EXERCISE SET |
[1] What are all the Dissolution Events listed in the LLC agreement excerpt below?
[2] Can you carry the LLC agreement excerpt below forward from its final clause?

SOURCE EXTRACT |
=======
BOOKS, RECORDS, REPORTS, AND BANK ACCOUNTS

8.1        Maintenance of Books.

(a)        The Board of Directors shall keep or cause to be kept at the principal office of the Company or at such other location approved by the Board of Directors complete and accurate books and records of the Company, supporting documentation of the transactions with respect to the conduct of the Company’s business and minutes of the proceedings of the Board of Directors and any other books and records as may be necessary for the proper conduct of the business of the Company.

(b)        The books of account of the Company shall be (i) maintained on the basis of a fiscal year that is the calendar year and (ii) maintained on an accrual basis in accordance with GAAP, consistently applied.

8.2        Bank Accounts. Funds of the Company shall be deposited in such banks or other depositories as shall be designated from time to time by the Board of Directors. All withdrawals from any such depository shall be made only as authorized by the Board of Directors and shall be made only by check, wire transfer, debit memorandum or other written instruction.

8.3        Fiscal Year. For financial accounting purposes, the fiscal year of the Company will end on December 31 of each year unless a different year is adopted by the Board.

 

20


ARTICLE 9

DISSOLUTION, WINDING-UP AND TERMINATION

9.1        Dissolution.

(a)        The Company shall dissolve and its affairs shall be wound up on the first to occur of the following events (each a “Dissolution Event”):

(i)        the decision of the Board of Directors;

(ii)        the entry of a decree of judicial dissolution of the Company under Section 18-802 of the Delaware LLC Act; and

(iii)        at any time there is no Member of the Company, unless the Company is continued in accordance with the Delaware LLC Act or this Agreement.

(b)        No other event shall cause a dissolution of the Company.

(c)        Upon the occurrence of any event that causes there to be no Member of the Company, to the fullest extent permitted by law, the personal representative of the Member is hereby authorized to, and shall, within 90 days after the occurrence of the event that terminated the continued membership of the Member in the Company, agree in writing (i) to continue the Company and (ii) to the admission of the personal representative or its nominee or designee, as the case may be, as a substitute Member of the Company, effective as of the occurrence of the event that terminated the continued membership of the Member in the Company.

(d)        Notwithstanding any other provision of this Agreement, the Bankruptcy of the Member shall not cause the Member to cease to be a member of the Company and, upon the occurrence of such an event, the Company shall continue without dissolution.
=======
DATA SHOWN |
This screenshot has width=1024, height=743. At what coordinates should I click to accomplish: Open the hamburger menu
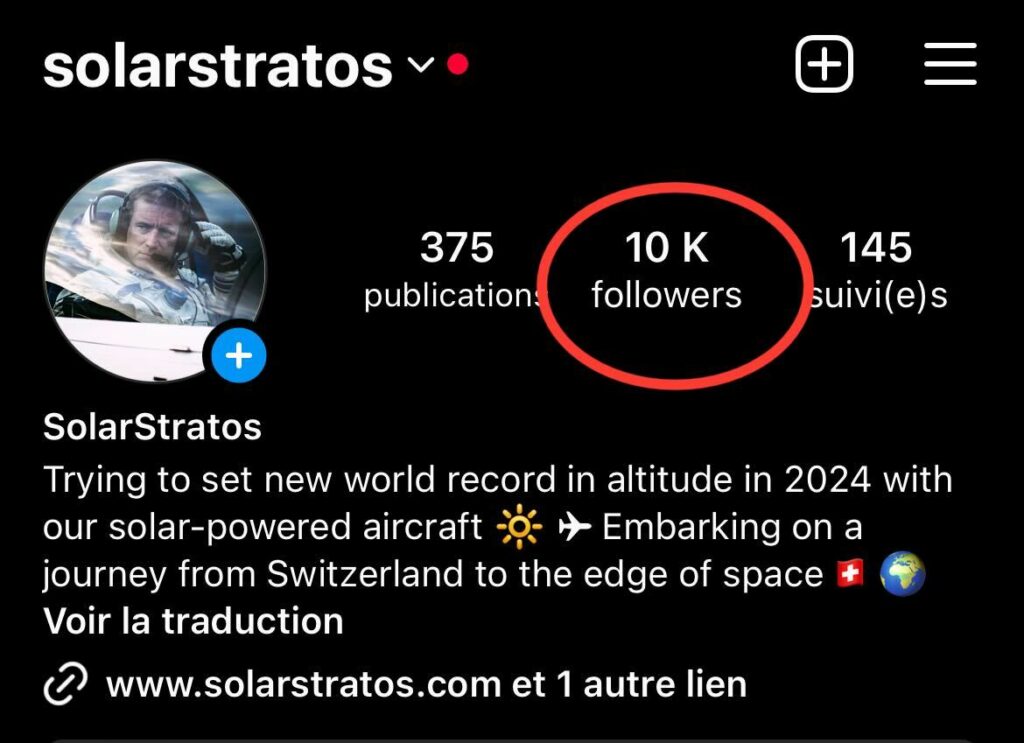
=======
OUTPUTS BY TASK |
[1]
1. The decision of the Board of Directors.
2. The entry of a decree of judicial dissolution of the Company under Section 18-802 of the Delaware LLC Act.
3. At any time there is no Member of the Company, unless the Company is continued in accordance with the Delaware LLC Act or this Agreement.

[2]
9.2        Winding-Up and Termination.

(a)        On the occurrence of a Dissolution Event, the Board of Directors shall select one or more Persons to act as liquidator. The liquidator shall proceed diligently to wind up the affairs of the Company and make final distributions as provided herein and in the Delaware LLC Act. The costs of winding up shall be borne as a Company expense. Until final distribution, the liquidator shall continue to operate the Company properties with all of the power and authority of the Board of Directors. The steps to be accomplished by the liquidator are as follows:

(i)        as promptly as possible after dissolution and again after final winding up, the liquidator shall cause a proper accounting to be made by a recognized firm of certified public accountants of the Company’s assets, liabilities, and operations through the last calendar day of the month in which the dissolution occurs or the final winding up is completed, as applicable;

 

21


(ii)        the liquidator shall discharge from Company funds all of the debts, liabilities and obligations of the Company (including all expenses incurred in winding up) or otherwise make adequate provision for payment and discharge thereof (including the establishment of a cash escrow fund for contingent conditional or unmatured liabilities in such amount and for such term as the liquidator may reasonably determine);

(iii)        the liquidator may sell any or all Company property (except cash), including to the Member; and

(iv)        all remaining assets of the Company (including cash) shall be distributed to the Member.

(b)        The distribution of cash or property to the Member in accordance with the provisions of this Section 9.2 constitutes a complete return to the Member of its Capital Contributions and a complete distribution to the Member of its Membership Interest and its share of all the Company’s property and constitutes a compromise to which the Member has consented within the meaning of Section 18-502(b) of the Delaware LLC Act. The Member shall not be required to make any Capital Contribution to the Company to enable the Company to make the distributions described in this Section 9.2.

(c)        On completion of such final distribution, the liquidator shall file a certificate of cancellation with the Secretary of State of the State of Delaware and take such other actions as may be necessary to terminate the existence of the Company. Upon the filing of such certificate of cancellation, the existence of the Company shall terminate (and the Term shall end), except as may be otherwise provided by Applicable Law.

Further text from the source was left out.